- WORK TO BE COMPLETED -
Find and copy each line of the data that includes "will".

- DATA PROVIDED -
--------

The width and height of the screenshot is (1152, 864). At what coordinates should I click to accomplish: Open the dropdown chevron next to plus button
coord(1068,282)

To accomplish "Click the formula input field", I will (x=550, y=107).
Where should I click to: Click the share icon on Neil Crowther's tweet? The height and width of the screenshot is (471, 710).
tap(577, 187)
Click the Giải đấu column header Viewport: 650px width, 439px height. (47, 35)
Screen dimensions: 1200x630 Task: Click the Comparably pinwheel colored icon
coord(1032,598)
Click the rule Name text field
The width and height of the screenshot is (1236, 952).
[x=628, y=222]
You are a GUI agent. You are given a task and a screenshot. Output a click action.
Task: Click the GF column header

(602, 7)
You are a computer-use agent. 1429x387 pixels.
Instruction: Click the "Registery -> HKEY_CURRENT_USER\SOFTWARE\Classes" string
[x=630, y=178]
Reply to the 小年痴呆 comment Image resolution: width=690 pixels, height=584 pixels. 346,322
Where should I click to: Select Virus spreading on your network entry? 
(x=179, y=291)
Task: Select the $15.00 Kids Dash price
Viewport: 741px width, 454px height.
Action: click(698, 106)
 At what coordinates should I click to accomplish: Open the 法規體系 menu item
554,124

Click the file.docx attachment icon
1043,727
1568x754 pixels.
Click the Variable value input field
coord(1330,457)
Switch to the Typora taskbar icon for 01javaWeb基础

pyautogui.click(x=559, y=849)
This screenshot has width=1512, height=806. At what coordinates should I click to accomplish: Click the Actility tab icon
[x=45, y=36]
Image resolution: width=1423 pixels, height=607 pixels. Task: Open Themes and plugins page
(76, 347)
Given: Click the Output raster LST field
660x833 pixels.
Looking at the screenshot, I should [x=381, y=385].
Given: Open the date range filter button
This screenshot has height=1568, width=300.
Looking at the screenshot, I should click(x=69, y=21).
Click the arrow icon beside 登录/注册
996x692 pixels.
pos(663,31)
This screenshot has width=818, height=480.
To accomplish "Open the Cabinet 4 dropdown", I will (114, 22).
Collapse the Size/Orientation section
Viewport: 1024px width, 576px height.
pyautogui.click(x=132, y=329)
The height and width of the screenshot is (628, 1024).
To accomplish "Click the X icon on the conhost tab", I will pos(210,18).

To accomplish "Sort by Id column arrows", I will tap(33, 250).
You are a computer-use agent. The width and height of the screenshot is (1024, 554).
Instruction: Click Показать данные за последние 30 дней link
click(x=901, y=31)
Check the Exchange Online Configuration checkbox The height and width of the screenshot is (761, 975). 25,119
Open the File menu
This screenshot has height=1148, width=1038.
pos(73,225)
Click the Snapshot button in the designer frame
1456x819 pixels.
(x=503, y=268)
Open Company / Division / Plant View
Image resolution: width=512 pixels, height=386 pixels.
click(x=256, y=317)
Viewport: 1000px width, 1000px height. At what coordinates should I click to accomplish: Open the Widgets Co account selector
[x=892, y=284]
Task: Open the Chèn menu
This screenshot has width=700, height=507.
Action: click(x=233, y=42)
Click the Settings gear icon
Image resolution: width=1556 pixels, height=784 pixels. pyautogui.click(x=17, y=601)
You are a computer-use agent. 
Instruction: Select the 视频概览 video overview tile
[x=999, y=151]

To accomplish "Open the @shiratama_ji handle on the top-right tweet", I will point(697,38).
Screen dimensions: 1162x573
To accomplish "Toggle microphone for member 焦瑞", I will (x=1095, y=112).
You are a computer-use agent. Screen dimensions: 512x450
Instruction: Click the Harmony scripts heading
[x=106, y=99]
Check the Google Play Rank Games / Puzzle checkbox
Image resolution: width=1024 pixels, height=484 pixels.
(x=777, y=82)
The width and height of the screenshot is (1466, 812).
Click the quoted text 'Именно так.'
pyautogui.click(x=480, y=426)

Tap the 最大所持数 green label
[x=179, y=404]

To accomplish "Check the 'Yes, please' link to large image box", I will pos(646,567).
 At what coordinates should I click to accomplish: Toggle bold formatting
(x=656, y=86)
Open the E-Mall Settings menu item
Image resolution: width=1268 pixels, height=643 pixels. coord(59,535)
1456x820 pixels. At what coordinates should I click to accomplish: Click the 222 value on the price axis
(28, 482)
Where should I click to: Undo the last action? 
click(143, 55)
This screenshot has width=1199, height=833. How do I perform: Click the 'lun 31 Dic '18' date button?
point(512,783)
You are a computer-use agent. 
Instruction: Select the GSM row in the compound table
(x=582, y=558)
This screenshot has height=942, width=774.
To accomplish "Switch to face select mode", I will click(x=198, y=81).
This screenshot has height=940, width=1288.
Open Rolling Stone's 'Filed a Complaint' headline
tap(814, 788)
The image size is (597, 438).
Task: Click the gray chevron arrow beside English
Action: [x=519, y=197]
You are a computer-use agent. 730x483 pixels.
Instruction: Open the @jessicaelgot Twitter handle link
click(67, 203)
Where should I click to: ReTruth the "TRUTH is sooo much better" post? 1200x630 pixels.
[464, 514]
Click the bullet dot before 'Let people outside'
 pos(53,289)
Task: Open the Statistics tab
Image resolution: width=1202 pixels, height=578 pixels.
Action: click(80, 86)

--------

- RESPONSE FOR THIS EXERCISE -
To accomplish "Click the formula input field", I will (x=550, y=107).
To accomplish "Open the Cabinet 4 dropdown", I will (114, 22).
To accomplish "Click the X icon on the conhost tab", I will pos(210,18).
To accomplish "Sort by Id column arrows", I will tap(33, 250).
To accomplish "Open the @shiratama_ji handle on the top-right tweet", I will point(697,38).
To accomplish "Toggle microphone for member 焦瑞", I will (x=1095, y=112).
To accomplish "Check the 'Yes, please' link to large image box", I will pos(646,567).
To accomplish "Switch to face select mode", I will click(x=198, y=81).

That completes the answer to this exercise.